Еще несколько напряженных мгновений — и машина коснулась земли. Гвинджия вдруг почувствовал страшную физическую слабость. Сели плавно, легко, словно на воду. Едва закончилась эвакуация пассажиров с аварийного самолета, как десятки рук подхватили командира корабля и стали подбрасывать в воздух. Возгласы «ура» потрясли летное поле. Членов экипажа обнимали, целовали, засыпали цветами. Тут же в аэропорту кто-то принес сувенирную пластинку с выгравированными золотом словами: «От благодарных пассажиров командиру корабля АН-24 Гвинджия Харитону Чхутовичу и всему экипажу за благополучную посадку в аэропорту Сочи». А через несколько дней нарочный доставил Харитону в Сухуми макет его самолета с надписью: «Командиру корабля Харитону Гвинджия за проявленные мужество и находчивость от Генерального конструктора О. К. Антонова».
Мужественный поступок Харитона Гвинджия воодушевил весь летный состав Сухумского объединенного авиаотряда Грузинского управления гражданской авиации. В адрес экипажа беспрерывно шли поздравительные письма и телеграммы пассажиров, авиаторов.
Но, как бывает в таких случаях, чрезвычайное происшествие в воздухе вызвало и различное толкование. Некоторые считали, что Харитон Гвинджия должен был избрать третий вариант, то есть посадить машину, не выключая двигателей. Высказывались и другие соображения. После благополучной посадки самолета провидцем мог стать каждый.

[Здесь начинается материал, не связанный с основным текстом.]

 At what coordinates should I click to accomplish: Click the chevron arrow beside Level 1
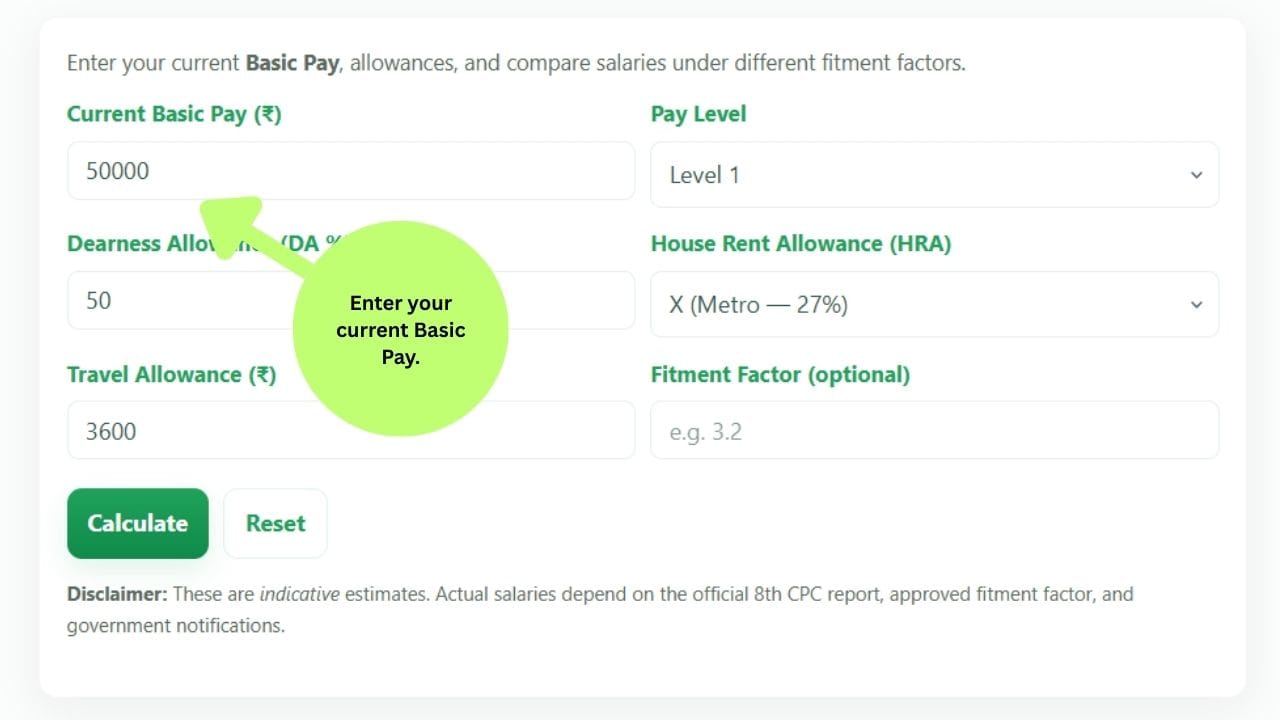click(1196, 175)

Конечно, легко рассуждать и примерять на земле разные варианты спасения аварийного самолета в воздухе. Но попробуй теоретизировать на высоте шести тысяч метров за штурвалом в окутанной едким дымом кабине, когда на твоей ответственности пятьдесят с лишним жизней, когда световая и звуковая сигнализация властно зовут тебя действовать немедленно и решительно, а на размышление отведены секунды?!
Автор этих строк решил обратиться к Генеральному конструктору и к опытным пилотам с просьбой прокомментировать этот удивительный случай в небе над Черным морем.

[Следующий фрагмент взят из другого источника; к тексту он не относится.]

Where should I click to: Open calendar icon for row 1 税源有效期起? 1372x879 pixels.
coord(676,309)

Родион Таркил, летчик, бывший командир Сухумского объединенного авиаотряда:
— Эпизод, о котором идет речь, уникальный, беспрецедентный в нашей практике. Срабатывания пожарной сигнализации сразу на две мотогондолы и обе плоскости никогда не было. Здесь все зависело от находчивости и мастерства командира. Менее опытный пилот упал бы в море.
Виктор Грошев, командир корабля АН-24:
— В подобной обстановке я поступил бы точно так, как Харитон Гвинджия. На высоте шести тысяч метров ждать появления открытого огня равносильно катастрофе. В сложных для данной ситуации метеорологических условиях при обесточенном самолете командир повел тяжелую машину, словно это был легкокрылый планер.